## Data section
>>>

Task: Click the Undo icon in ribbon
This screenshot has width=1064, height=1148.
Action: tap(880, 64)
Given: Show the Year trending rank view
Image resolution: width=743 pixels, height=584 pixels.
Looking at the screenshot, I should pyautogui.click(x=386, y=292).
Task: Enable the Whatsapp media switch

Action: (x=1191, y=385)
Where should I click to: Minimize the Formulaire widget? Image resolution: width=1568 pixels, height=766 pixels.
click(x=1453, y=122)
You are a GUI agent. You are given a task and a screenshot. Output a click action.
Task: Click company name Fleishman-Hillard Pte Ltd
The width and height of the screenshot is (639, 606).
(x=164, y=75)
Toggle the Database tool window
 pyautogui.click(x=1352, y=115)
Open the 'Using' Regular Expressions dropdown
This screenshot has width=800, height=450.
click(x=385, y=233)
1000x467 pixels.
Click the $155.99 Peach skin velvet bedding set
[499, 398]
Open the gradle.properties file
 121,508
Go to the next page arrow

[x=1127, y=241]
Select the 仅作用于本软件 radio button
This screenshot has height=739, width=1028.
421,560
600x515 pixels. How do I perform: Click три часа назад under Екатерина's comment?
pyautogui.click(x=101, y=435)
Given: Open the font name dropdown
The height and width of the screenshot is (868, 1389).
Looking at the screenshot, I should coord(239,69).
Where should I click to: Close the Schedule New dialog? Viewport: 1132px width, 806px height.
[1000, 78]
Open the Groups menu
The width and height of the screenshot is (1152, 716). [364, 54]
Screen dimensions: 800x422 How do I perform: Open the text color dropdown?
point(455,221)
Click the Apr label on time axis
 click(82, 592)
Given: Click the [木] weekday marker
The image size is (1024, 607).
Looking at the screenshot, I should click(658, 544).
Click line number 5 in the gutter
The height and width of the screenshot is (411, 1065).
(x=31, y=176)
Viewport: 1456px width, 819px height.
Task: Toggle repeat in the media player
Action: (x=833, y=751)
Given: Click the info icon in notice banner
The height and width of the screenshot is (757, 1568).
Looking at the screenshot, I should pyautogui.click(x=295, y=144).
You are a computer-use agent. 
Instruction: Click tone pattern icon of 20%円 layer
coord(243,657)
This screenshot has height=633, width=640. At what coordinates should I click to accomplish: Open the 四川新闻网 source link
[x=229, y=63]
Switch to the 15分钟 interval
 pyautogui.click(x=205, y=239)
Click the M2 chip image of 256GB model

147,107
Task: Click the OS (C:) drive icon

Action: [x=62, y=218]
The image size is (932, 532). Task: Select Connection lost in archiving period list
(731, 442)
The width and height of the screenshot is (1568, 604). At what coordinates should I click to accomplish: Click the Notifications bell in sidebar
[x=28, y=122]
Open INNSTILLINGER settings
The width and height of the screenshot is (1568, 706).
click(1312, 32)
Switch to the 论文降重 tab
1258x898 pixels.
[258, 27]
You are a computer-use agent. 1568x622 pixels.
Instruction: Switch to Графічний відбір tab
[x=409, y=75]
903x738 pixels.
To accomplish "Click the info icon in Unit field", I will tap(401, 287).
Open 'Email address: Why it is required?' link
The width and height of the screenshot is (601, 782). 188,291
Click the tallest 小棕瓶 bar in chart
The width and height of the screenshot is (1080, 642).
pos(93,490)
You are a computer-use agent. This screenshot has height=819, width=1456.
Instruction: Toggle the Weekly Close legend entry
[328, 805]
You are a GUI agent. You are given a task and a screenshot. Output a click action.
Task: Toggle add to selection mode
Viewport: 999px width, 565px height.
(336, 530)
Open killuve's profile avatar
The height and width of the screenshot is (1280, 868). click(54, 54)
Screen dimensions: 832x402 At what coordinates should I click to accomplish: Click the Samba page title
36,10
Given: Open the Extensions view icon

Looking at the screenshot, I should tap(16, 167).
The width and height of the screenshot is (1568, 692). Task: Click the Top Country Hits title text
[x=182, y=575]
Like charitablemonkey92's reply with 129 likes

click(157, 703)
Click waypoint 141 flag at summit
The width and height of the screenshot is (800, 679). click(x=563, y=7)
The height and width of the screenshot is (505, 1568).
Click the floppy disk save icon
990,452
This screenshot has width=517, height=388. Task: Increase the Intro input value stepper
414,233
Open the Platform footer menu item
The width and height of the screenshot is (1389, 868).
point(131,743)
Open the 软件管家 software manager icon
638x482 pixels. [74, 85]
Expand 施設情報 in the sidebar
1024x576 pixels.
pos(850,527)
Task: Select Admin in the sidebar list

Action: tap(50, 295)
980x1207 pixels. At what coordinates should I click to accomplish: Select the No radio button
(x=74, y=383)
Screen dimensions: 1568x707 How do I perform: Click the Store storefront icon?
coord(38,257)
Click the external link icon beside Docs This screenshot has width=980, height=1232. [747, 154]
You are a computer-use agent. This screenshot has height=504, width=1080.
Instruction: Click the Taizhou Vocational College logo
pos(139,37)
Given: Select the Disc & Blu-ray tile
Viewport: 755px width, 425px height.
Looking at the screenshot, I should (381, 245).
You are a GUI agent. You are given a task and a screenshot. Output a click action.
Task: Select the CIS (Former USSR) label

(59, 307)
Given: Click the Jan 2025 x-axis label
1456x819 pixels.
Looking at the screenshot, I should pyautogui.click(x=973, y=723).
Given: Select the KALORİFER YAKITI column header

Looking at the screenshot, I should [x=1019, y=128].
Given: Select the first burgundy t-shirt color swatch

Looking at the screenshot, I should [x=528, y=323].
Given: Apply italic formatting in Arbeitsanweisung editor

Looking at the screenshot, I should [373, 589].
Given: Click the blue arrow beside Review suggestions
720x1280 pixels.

<<<

## The request
Pull out each line of the data above that contains the string "dropdown" and list those lines unchanged.

## Answer in full
Open the 'Using' Regular Expressions dropdown
Given: Open the font name dropdown
Screen dimensions: 800x422 How do I perform: Open the text color dropdown?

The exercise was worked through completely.